L’ennemi porte principalement ses efforts sur la voie ferrée de l’Amanus, seule artère par laquelle peuvent parvenir à la division de Lamothe renforts et ravitaillements, puisque la route d’Alexandrette est coupée par les bandes, puisque la mauvaise volonté chérifienne nous interdit l’usage du chemin de fer d’Alep.
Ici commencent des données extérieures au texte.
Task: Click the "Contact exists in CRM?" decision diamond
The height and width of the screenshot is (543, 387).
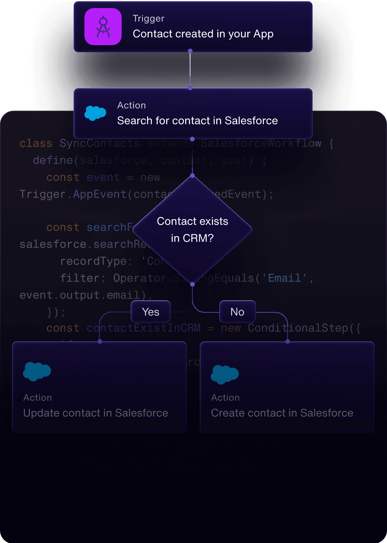Action: pos(192,230)
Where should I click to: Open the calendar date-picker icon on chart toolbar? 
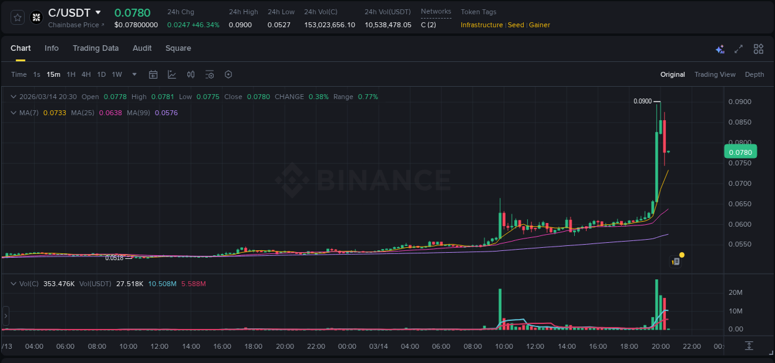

En Cilicie, la garde de la voie ferrée et les garnisons des places absorbent les forces de la division, dont deux bataillons seulement sont disponibles pour la manœuvre. Le général Dulieux ne recevra comme renforts que deux autres bataillons sans équipages. Avec ces faibles moyens, renforcés momentanément par des prélèvements sur les garnisons, il parvient, par une série ininterrompue d’opérations, à débloquer les postes de l’Amanus (fin mars), Ekbès (colonne Laurent, 4-7 avril), Sis (colonne du même colonel Laurent, 14-18 avril), à dégager la voie ferrée au Nord de Mersine et de Tarsous (colonnes Durand, 19-21 avril, et Thiébaut, 25-27 avril).

En pénétrant par les défilés de Bozanti, le long de la voie ferrée, l’ennemi avait enlevé les postes de Keblebeket de Hadjikiri ; Bozanti était assiégé depuis cette date.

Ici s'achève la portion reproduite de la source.